Verehrungswürdige Puppe. Themenbild
  • Mit einem persönlichen Brief „an das pilgernde Volk Gottes in Deutschland“ hat sich Papst Franziskus in die Reformdebatte eingeschaltet.
  • Darin signalisiert das Kirchenoberhaupt ein Ja zum synodalen Reformprozess, macht aber auch deutlich, dass es ihm um mehr als strukturelle Anpassungen geht.
  • Der Skandal um sexuelle Gewalt durch Kirchenvertreter, die die Vertrauenskrise der Kirche erst ausgelöst hatte, bleibt unerwähnt.
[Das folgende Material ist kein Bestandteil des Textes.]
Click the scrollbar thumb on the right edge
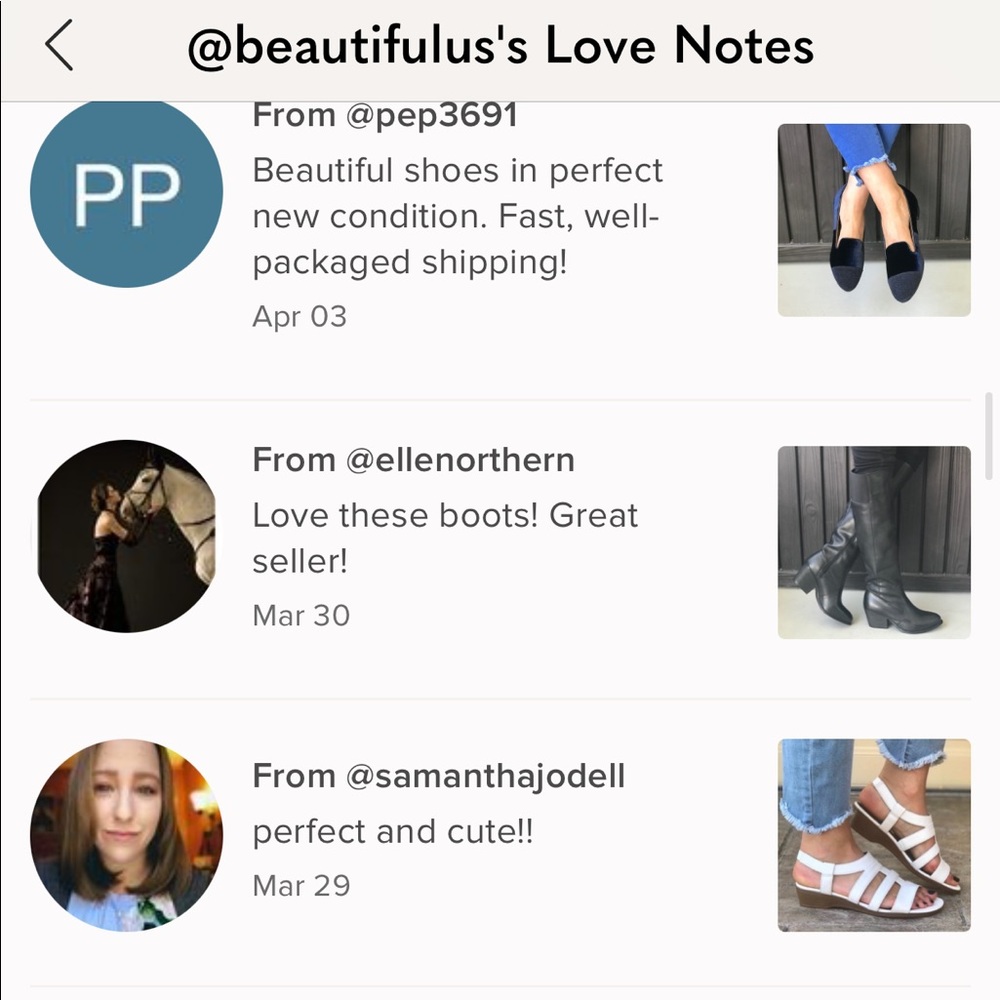1000x1000 pixels. tap(989, 422)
Von Matthias Drobinski | Süddeutsche Zeitung

Die katholische Kirche in Deutschland steckt in der Vertrauenskrise, spätestens seit im Herbst eine Studie das Ausmaß der sexualisierten Gewalt durch Priester und Ordensleute gegen Kinder, Jugendliche und Schutzbefohlene ahnen ließ. Die Bischofskonferenz will gemeinsam mit den Laienverbänden einen „Synodalen Weg“ gehen, um aus der Krise wieder herauszukommen – und Papst Franziskus schreibt nun allen Katholiken im Land einen aufmunternden Brief – das klingt zuerst einmal rundum positiv.

Tatsächlich rechtfertigt das eben gerade veröffentlichte Schreiben „an das pilgernde Volk Gottes in Deutschland“ weder die Sorgen der Reformer noch die Hoffnung der Konservativen, die es im Vorfeld dieser Veröffentlichung gegeben hat: der Papst könnte der Debatte über die Zukunft der katholischen Kirche klare Grenzen setzen und zum Beispiel die Diskussion über eine mögliche Weihe von Frauen zu Diakoninnen, gar Priesterinnen so harsch für beendet erklären, wie das sein Vor-Vorgänger Johannes Paul II. getan hatte.